** BEGIN **

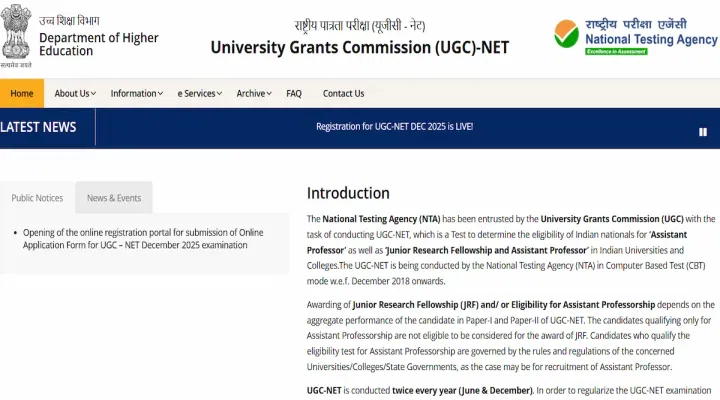720x400 pixels.
Task: Click the national emblem logo
Action: point(17,33)
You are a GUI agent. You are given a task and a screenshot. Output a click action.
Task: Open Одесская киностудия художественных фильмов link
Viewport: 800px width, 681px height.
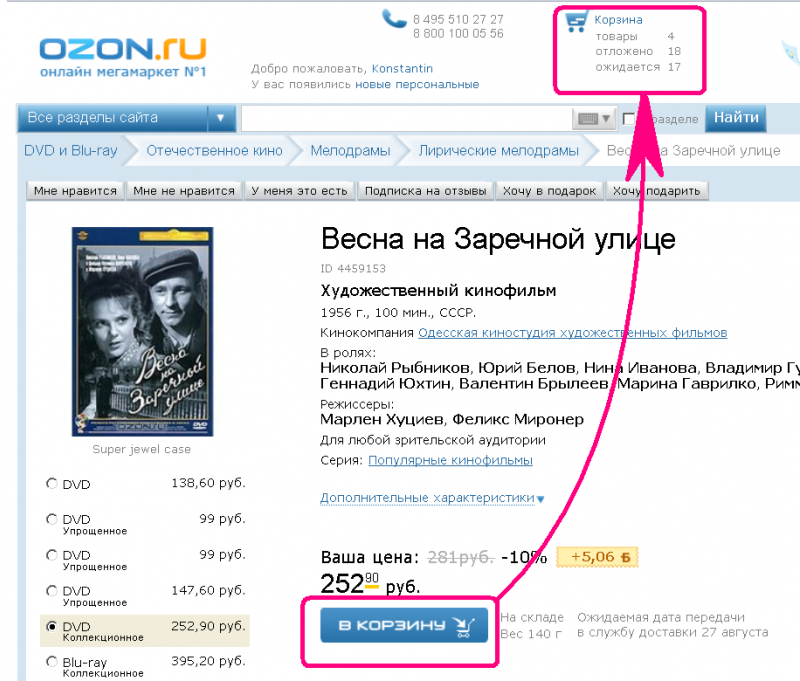pyautogui.click(x=572, y=333)
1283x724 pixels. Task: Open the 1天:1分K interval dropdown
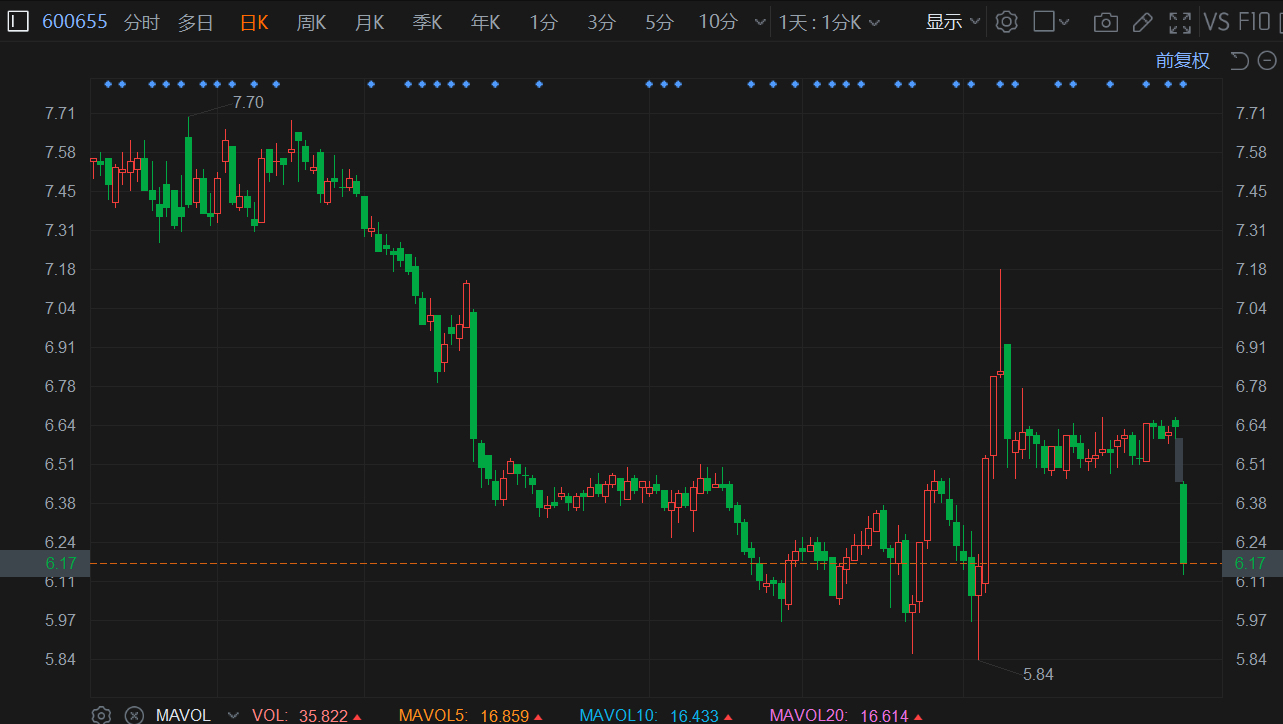pos(830,22)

** END **

OBJECTIVE:
Reproduce the data starting at the line containing "You are a GUI" and ending at the end of the data, changing "Viewport" to "Window" and leaving everything else the same. Omit the pictures.

FINISHED ANSWER:
You are a GUI agent. You are given a task and a screenshot. Output a click action.
Task: Open Одесская киностудия художественных фильмов link
Window: 800px width, 681px height.
pyautogui.click(x=572, y=333)
1283x724 pixels. Task: Open the 1天:1分K interval dropdown
pos(830,22)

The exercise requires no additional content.